===== Supplied information

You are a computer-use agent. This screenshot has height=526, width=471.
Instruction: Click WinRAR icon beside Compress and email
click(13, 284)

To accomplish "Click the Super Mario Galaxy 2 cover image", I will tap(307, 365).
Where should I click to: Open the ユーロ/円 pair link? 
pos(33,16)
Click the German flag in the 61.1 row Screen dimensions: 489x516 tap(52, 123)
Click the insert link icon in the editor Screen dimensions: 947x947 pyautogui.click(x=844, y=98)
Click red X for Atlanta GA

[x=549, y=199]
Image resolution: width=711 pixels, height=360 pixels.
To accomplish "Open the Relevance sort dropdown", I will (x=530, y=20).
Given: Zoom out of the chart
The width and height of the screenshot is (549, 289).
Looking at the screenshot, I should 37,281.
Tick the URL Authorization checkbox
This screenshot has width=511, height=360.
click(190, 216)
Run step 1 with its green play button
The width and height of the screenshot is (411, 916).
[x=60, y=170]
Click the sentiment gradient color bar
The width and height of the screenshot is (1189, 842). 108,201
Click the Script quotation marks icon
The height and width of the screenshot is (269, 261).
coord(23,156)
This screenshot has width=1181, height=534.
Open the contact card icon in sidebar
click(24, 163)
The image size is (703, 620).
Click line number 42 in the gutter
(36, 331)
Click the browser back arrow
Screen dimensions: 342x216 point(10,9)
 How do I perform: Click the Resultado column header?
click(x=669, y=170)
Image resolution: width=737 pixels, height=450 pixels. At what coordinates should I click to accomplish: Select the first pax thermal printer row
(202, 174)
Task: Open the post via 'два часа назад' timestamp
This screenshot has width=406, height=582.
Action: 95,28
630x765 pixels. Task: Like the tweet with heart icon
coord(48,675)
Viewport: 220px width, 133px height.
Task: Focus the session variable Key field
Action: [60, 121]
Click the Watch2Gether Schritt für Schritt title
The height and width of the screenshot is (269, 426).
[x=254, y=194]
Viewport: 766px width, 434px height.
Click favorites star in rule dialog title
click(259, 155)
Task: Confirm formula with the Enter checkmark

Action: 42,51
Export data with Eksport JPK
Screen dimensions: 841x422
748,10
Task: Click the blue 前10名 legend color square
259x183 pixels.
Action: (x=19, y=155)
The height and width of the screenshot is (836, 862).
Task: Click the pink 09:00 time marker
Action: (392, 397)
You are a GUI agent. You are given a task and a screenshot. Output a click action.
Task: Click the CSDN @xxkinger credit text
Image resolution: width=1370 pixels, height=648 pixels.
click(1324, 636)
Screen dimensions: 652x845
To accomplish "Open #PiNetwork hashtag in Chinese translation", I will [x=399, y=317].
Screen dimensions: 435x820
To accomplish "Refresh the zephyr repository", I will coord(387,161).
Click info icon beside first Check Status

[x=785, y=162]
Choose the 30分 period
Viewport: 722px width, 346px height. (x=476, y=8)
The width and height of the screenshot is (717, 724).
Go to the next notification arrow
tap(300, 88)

==========

### Required work
Write out the data again, exactly and in full.

### Task answer
You are a computer-use agent. This screenshot has height=526, width=471.
Instruction: Click WinRAR icon beside Compress and email
click(13, 284)

To accomplish "Click the Super Mario Galaxy 2 cover image", I will tap(307, 365).
Where should I click to: Open the ユーロ/円 pair link? 
pos(33,16)
Click the German flag in the 61.1 row Screen dimensions: 489x516 tap(52, 123)
Click the insert link icon in the editor Screen dimensions: 947x947 pyautogui.click(x=844, y=98)
Click red X for Atlanta GA

[x=549, y=199]
Image resolution: width=711 pixels, height=360 pixels.
To accomplish "Open the Relevance sort dropdown", I will (x=530, y=20).
Given: Zoom out of the chart
The width and height of the screenshot is (549, 289).
Looking at the screenshot, I should 37,281.
Tick the URL Authorization checkbox
This screenshot has width=511, height=360.
click(190, 216)
Run step 1 with its green play button
The width and height of the screenshot is (411, 916).
[x=60, y=170]
Click the sentiment gradient color bar
The width and height of the screenshot is (1189, 842). 108,201
Click the Script quotation marks icon
The height and width of the screenshot is (269, 261).
coord(23,156)
This screenshot has width=1181, height=534.
Open the contact card icon in sidebar
click(24, 163)
The image size is (703, 620).
Click line number 42 in the gutter
(36, 331)
Click the browser back arrow
Screen dimensions: 342x216 point(10,9)
 How do I perform: Click the Resultado column header?
click(x=669, y=170)
Image resolution: width=737 pixels, height=450 pixels. At what coordinates should I click to accomplish: Select the first pax thermal printer row
(202, 174)
Task: Open the post via 'два часа назад' timestamp
This screenshot has width=406, height=582.
Action: 95,28
630x765 pixels. Task: Like the tweet with heart icon
coord(48,675)
Viewport: 220px width, 133px height.
Task: Focus the session variable Key field
Action: [60, 121]
Click the Watch2Gether Schritt für Schritt title
The height and width of the screenshot is (269, 426).
[x=254, y=194]
Viewport: 766px width, 434px height.
Click favorites star in rule dialog title
click(259, 155)
Task: Confirm formula with the Enter checkmark

Action: 42,51
Export data with Eksport JPK
Screen dimensions: 841x422
748,10
Task: Click the blue 前10名 legend color square
259x183 pixels.
Action: (x=19, y=155)
The height and width of the screenshot is (836, 862).
Task: Click the pink 09:00 time marker
Action: (392, 397)
You are a GUI agent. You are given a task and a screenshot. Output a click action.
Task: Click the CSDN @xxkinger credit text
Image resolution: width=1370 pixels, height=648 pixels.
click(1324, 636)
Screen dimensions: 652x845
To accomplish "Open #PiNetwork hashtag in Chinese translation", I will [x=399, y=317].
Screen dimensions: 435x820
To accomplish "Refresh the zephyr repository", I will coord(387,161).
Click info icon beside first Check Status

[x=785, y=162]
Choose the 30分 period
Viewport: 722px width, 346px height. (x=476, y=8)
The width and height of the screenshot is (717, 724).
Go to the next notification arrow
tap(300, 88)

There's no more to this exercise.